Poupées russes -LEJ-
On ne présente plus les LEJ, ces trois jeunes musiciennes, qui s'étaient faites connaître sur Youtube, lors de l'été 2015 et 2016 en interprétant des reprises des tubs de l'année. Après quelques mois d'attente, elles ont sorti leur nouvel album « poupées russes », composé et interprété par elles. Et ça en jète !
Une ode au langage
Poupées russes est un album complètement composé en français et ça fait du bien ! On sent dans chacune de leurs compositions un réel goût pour le langage et les jeux de mots. Il y a la volonté de chercher le mot juste, celui qui rime, celui qui résonne avec le précédent (sur le principe de la paronomase), la volonté de créer des assonances et de rythmer les phrases dans les couplets. Bref, elles usent et abusent (jamais en mal) de toutes sortes de figures de style et je me régale d'entendre une telle recherche et élaboration des paroles, ce qui n'est plus tant d'usage dans nos classiques de la chanson française actuelle, disons le...
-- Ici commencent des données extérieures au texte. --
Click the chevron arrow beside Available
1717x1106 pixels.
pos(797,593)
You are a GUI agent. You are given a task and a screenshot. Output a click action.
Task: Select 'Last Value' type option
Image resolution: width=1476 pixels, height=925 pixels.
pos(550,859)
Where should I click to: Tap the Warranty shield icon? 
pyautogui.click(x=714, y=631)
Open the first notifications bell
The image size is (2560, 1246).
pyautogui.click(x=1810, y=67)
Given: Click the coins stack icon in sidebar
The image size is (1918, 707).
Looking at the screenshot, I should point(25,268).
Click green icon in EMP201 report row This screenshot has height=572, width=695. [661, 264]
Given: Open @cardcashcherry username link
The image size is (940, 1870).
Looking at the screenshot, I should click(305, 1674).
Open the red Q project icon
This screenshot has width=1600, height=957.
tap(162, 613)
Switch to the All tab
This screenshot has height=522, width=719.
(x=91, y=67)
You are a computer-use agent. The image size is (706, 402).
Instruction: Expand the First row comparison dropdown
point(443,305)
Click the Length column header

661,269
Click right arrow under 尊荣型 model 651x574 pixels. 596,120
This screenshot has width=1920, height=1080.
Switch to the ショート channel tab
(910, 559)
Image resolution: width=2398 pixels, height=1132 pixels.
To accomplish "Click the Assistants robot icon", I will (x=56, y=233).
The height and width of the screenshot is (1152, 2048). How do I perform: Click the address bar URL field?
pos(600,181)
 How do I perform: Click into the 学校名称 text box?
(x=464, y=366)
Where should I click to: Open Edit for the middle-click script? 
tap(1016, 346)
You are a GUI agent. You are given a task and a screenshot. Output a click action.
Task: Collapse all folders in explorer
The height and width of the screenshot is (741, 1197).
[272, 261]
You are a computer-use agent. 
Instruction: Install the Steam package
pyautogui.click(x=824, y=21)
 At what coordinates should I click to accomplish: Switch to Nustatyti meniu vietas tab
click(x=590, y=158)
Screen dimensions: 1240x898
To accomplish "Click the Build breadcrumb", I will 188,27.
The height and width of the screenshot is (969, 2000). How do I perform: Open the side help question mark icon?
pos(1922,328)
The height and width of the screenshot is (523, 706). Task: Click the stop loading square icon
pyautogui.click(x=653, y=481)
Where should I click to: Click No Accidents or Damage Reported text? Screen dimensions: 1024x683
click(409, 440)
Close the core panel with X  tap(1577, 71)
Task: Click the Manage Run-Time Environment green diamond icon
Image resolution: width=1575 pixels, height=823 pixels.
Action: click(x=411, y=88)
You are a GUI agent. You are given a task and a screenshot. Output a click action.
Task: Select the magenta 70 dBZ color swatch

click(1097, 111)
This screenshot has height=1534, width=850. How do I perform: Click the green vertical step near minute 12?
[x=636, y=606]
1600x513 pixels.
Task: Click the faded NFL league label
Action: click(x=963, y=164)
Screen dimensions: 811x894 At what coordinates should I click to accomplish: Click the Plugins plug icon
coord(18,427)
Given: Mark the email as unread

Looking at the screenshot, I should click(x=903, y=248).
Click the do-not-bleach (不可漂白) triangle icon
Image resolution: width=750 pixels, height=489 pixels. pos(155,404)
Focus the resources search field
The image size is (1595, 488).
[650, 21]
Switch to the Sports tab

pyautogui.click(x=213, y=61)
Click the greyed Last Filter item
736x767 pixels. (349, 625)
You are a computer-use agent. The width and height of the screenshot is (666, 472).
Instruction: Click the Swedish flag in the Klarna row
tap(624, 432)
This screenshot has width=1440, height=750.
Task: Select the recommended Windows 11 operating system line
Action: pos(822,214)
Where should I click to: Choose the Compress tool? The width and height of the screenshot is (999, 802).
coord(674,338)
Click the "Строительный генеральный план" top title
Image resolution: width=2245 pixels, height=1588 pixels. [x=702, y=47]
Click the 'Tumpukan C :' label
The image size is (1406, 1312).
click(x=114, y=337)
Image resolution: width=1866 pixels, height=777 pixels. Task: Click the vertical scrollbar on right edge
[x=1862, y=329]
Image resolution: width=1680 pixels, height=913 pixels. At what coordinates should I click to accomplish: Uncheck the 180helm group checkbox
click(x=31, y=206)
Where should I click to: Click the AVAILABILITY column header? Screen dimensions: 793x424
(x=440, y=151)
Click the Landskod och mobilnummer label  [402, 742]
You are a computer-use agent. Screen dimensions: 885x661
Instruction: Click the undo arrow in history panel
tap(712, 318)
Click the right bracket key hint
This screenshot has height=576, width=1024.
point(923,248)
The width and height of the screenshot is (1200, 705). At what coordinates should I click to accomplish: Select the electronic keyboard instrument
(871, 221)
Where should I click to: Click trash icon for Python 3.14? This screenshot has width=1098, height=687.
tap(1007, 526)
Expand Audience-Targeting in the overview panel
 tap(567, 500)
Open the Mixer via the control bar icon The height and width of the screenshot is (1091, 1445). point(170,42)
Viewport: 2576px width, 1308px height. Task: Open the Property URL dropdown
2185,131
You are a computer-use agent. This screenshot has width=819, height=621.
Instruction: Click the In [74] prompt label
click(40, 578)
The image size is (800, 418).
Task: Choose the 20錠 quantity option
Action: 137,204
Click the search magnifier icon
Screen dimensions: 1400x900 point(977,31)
Mais ce qui me plaît tout particulièrement dans leurs paroles c'est leur façon de mêler des références très diverses, sans s'enfermer dans aucune catégorie, ni aucun jugement de style. Elles sont des poètes 2.0 en quelques sortes. Elles écrivent précisément dans leur temps, sur leur temps, avec un vocabulaire riche de leur génération et des précédentes. Pour valeur indicative, elles évoquent aussi bien le mythe d'Orphée et d'Eurydice (mythologie grecque) que le dragon de Khaleesi (game of thrones). Voilà. Et je ne vois pas pourquoi ce ne serait pas compatible, après tout.
Elles attestent justement d'une liberté d'expression, en dehors des attitudes ou des habitudes de langage (qui voudraient que les références culturelles et le vocabulaire riche ou soutenu ne soit utilisé que par une certaine élite dans un contexte sérieux ou intellectuel ; tandis que les habitudes de langage des jeunes générations sont le plus souvent blâmées pour leurs déformations de langage, leur vulgarité ou leur légèreté). Les LEJ nous montrent que le français est une langue plus complexe, qu'elle évolue dans une époque et avec une histoire. Les paroles de leurs chansons ne sont que plus riches de cette diversité de langage.
Des références musicales variées
Lucie, Elisa et Juliette ont suivi une formation au conservatoire, et on sent clairement les influences lyriques et classiques de cet enseignement. Mais de la même manière que pour les paroles de leur album, les LEJ ne s'enferment pas dans un style musicale. Par moment, les mélodies sont rythmées, modernes, dansantes, joyeuses, ou bien parlées, rapées, colériques ou mélancoliques. Il y a cette même variété musicale, composé d'une complexe association de références récentes, contemporaines mais également plus classiques, de la même manière que dans leur paroles.
La composition musicale reste relativement sobre et élégante : un unique instrument de musique, le violoncelle, est quelques fois accompagné de percussions, et principalement des deux voix d'Elisa et Lucie.
Des paroles mystérieuses
J'ai eu un réel coup de coeur pour cet album en écoutant la Marée. Ca a été une sorte de déclic. J'avais écouté Acrobate ou La nuit sans tant de conviction, mais des titres comme La dalle, Ego, Dis Siri, la Marée ou l'époux d'un soir, me plaisent beaucoup plus.
C'est le genre de titres qu'on écoute avec une attention particulière et à chaque écoute, on découvre un nouveau sens aux paroles. Elles utilisent de manière récurrente la métaphore : et on peut ainsi saisir plusieurs interprétations dans une chanson. Le sens « caché » si l'on peut dire, est souvent engagé et lourd de significations. Ainsi la dalle évoque le harcèlement de rue, les poupées russes l'amitié et la Marée, le Bataclan.
La Marée est un titre très complexe parce qu'il est à la fois très poétique et rempli de suggestions et d'interprétations possibles sans qu'aucune ne nous soit imposé. Il évoque ainsi à la fois la situation des migrants, les évènements du Bataclan, et la peur que suscite de telles situations. Et à chaque fois que j'écoute cette musique, j'ai le sentiment que c'est une sorte de langage secret, une sorte de bouteille à la mer avec un message, bercée par une mélodie mélancolique et triste.